### MATERIALS PROVIDED:
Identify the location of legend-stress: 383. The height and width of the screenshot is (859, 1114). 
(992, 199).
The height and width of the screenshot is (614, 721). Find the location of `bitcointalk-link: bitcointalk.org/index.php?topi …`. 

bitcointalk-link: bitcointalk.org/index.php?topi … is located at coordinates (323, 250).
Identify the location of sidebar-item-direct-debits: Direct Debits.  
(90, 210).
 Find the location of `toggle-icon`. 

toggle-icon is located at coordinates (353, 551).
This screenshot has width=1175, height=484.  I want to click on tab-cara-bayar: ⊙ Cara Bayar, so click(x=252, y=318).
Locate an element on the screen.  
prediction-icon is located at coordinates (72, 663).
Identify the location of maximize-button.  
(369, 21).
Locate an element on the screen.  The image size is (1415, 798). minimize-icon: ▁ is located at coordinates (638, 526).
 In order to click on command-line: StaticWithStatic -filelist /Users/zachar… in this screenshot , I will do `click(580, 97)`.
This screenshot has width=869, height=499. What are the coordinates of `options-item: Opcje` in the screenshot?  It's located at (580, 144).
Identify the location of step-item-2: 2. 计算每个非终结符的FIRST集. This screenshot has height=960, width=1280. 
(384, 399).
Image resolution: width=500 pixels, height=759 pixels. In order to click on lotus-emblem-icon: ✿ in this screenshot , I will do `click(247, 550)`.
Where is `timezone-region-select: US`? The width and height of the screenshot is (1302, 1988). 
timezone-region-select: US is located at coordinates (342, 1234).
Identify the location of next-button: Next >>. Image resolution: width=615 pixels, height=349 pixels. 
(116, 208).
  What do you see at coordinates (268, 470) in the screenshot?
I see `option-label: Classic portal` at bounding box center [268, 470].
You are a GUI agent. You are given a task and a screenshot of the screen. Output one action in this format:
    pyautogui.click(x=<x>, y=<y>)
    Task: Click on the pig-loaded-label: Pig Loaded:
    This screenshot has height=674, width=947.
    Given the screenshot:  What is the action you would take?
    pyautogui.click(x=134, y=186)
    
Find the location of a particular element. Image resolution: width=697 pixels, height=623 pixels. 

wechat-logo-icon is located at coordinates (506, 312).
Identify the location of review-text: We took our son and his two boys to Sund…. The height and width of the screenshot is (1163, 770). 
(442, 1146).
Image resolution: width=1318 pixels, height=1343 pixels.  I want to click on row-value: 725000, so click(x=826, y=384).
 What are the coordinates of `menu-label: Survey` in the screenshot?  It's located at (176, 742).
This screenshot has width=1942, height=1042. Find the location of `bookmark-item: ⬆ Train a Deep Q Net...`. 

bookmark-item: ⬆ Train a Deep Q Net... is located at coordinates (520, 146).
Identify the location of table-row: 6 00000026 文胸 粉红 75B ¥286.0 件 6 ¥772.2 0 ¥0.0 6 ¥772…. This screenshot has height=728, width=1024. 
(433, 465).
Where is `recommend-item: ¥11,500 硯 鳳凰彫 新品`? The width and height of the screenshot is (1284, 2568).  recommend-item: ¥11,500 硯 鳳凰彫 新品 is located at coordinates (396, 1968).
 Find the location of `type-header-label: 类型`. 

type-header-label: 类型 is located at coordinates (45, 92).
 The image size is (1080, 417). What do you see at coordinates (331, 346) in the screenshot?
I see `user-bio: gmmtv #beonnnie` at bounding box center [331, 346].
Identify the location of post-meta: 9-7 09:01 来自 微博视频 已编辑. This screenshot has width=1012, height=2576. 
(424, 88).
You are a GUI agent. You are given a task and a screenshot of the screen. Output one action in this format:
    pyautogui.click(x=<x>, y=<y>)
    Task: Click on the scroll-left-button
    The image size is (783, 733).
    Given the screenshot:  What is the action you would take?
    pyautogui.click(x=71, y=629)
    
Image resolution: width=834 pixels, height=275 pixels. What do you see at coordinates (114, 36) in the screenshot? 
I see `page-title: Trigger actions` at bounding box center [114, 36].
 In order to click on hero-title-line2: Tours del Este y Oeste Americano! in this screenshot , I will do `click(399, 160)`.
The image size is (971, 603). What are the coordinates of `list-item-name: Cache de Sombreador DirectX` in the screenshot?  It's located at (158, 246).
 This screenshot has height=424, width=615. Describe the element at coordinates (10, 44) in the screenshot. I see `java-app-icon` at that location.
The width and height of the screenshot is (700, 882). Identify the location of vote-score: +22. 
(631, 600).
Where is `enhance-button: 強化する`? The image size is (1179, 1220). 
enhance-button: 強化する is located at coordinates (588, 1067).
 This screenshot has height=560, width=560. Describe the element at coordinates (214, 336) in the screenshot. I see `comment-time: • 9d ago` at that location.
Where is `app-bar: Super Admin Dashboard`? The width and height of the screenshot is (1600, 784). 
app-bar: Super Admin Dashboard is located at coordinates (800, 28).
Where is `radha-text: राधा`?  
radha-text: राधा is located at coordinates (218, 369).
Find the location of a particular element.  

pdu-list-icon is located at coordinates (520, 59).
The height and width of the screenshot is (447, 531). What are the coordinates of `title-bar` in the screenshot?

### WHAT IS NEEDED:
Lay out every line of the items above as a JSON list of strings, one string per line, leaving out blank lines.

### OUTPUT OF THE TASK:
[
  "Identify the location of legend-stress: 383. The height and width of the screenshot is (859, 1114). ",
  "(992, 199).",
  "The height and width of the screenshot is (614, 721). Find the location of `bitcointalk-link: bitcointalk.org/index.php?topi …`. ",
  "bitcointalk-link: bitcointalk.org/index.php?topi … is located at coordinates (323, 250).",
  "Identify the location of sidebar-item-direct-debits: Direct Debits.  ",
  "(90, 210).",
  " Find the location of `toggle-icon`. ",
  "toggle-icon is located at coordinates (353, 551).",
  "This screenshot has width=1175, height=484.  I want to click on tab-cara-bayar: ⊙ Cara Bayar, so click(x=252, y=318).",
  "Locate an element on the screen.  ",
  "prediction-icon is located at coordinates (72, 663).",
  "Identify the location of maximize-button.  ",
  "(369, 21).",
  "Locate an element on the screen.  The image size is (1415, 798). minimize-icon: ▁ is located at coordinates (638, 526).",
  " In order to click on command-line: StaticWithStatic -filelist /Users/zachar… in this screenshot , I will do `click(580, 97)`.",
  "This screenshot has width=869, height=499. What are the coordinates of `options-item: Opcje` in the screenshot?  It's located at (580, 144).",
  "Identify the location of step-item-2: 2. 计算每个非终结符的FIRST集. This screenshot has height=960, width=1280. ",
  "(384, 399).",
  "Image resolution: width=500 pixels, height=759 pixels. In order to click on lotus-emblem-icon: ✿ in this screenshot , I will do `click(247, 550)`.",
  "Where is `timezone-region-select: US`? The width and height of the screenshot is (1302, 1988). ",
  "timezone-region-select: US is located at coordinates (342, 1234).",
  "Identify the location of next-button: Next >>. Image resolution: width=615 pixels, height=349 pixels. ",
  "(116, 208).",
  "  What do you see at coordinates (268, 470) in the screenshot?",
  "I see `option-label: Classic portal` at bounding box center [268, 470].",
  "You are a GUI agent. You are given a task and a screenshot of the screen. Output one action in this format:",
  "    pyautogui.click(x=<x>, y=<y>)",
  "    Task: Click on the pig-loaded-label: Pig Loaded:",
  "    This screenshot has height=674, width=947.",
  "    Given the screenshot:  What is the action you would take?",
  "    pyautogui.click(x=134, y=186)",
  "Find the location of a particular element. Image resolution: width=697 pixels, height=623 pixels. ",
  "wechat-logo-icon is located at coordinates (506, 312).",
  "Identify the location of review-text: We took our son and his two boys to Sund…. The height and width of the screenshot is (1163, 770). ",
  "(442, 1146).",
  "Image resolution: width=1318 pixels, height=1343 pixels.  I want to click on row-value: 725000, so click(x=826, y=384).",
  " What are the coordinates of `menu-label: Survey` in the screenshot?  It's located at (176, 742).",
  "This screenshot has width=1942, height=1042. Find the location of `bookmark-item: ⬆ Train a Deep Q Net...`. ",
  "bookmark-item: ⬆ Train a Deep Q Net... is located at coordinates (520, 146).",
  "Identify the location of table-row: 6 00000026 文胸 粉红 75B ¥286.0 件 6 ¥772.2 0 ¥0.0 6 ¥772…. This screenshot has height=728, width=1024. ",
  "(433, 465).",
  "Where is `recommend-item: ¥11,500 硯 鳳凰彫 新品`? The width and height of the screenshot is (1284, 2568).  recommend-item: ¥11,500 硯 鳳凰彫 新品 is located at coordinates (396, 1968).",
  " Find the location of `type-header-label: 类型`. ",
  "type-header-label: 类型 is located at coordinates (45, 92).",
  " The image size is (1080, 417). What do you see at coordinates (331, 346) in the screenshot?",
  "I see `user-bio: gmmtv #beonnnie` at bounding box center [331, 346].",
  "Identify the location of post-meta: 9-7 09:01 来自 微博视频 已编辑. This screenshot has width=1012, height=2576. ",
  "(424, 88).",
  "You are a GUI agent. You are given a task and a screenshot of the screen. Output one action in this format:",
  "    pyautogui.click(x=<x>, y=<y>)",
  "    Task: Click on the scroll-left-button",
  "    The image size is (783, 733).",
  "    Given the screenshot:  What is the action you would take?",
  "    pyautogui.click(x=71, y=629)",
  "Image resolution: width=834 pixels, height=275 pixels. What do you see at coordinates (114, 36) in the screenshot? ",
  "I see `page-title: Trigger actions` at bounding box center [114, 36].",
  " In order to click on hero-title-line2: Tours del Este y Oeste Americano! in this screenshot , I will do `click(399, 160)`.",
  "The image size is (971, 603). What are the coordinates of `list-item-name: Cache de Sombreador DirectX` in the screenshot?  It's located at (158, 246).",
  " This screenshot has height=424, width=615. Describe the element at coordinates (10, 44) in the screenshot. I see `java-app-icon` at that location.",
  "The width and height of the screenshot is (700, 882). Identify the location of vote-score: +22. ",
  "(631, 600).",
  "Where is `enhance-button: 強化する`? The image size is (1179, 1220). ",
  "enhance-button: 強化する is located at coordinates (588, 1067).",
  " This screenshot has height=560, width=560. Describe the element at coordinates (214, 336) in the screenshot. I see `comment-time: • 9d ago` at that location.",
  "Where is `app-bar: Super Admin Dashboard`? The width and height of the screenshot is (1600, 784). ",
  "app-bar: Super Admin Dashboard is located at coordinates (800, 28).",
  "Where is `radha-text: राधा`?  ",
  "radha-text: राधा is located at coordinates (218, 369).",
  "Find the location of a particular element.  ",
  "pdu-list-icon is located at coordinates (520, 59).",
  "The height and width of the screenshot is (447, 531). What are the coordinates of `title-bar` in the screenshot?"
]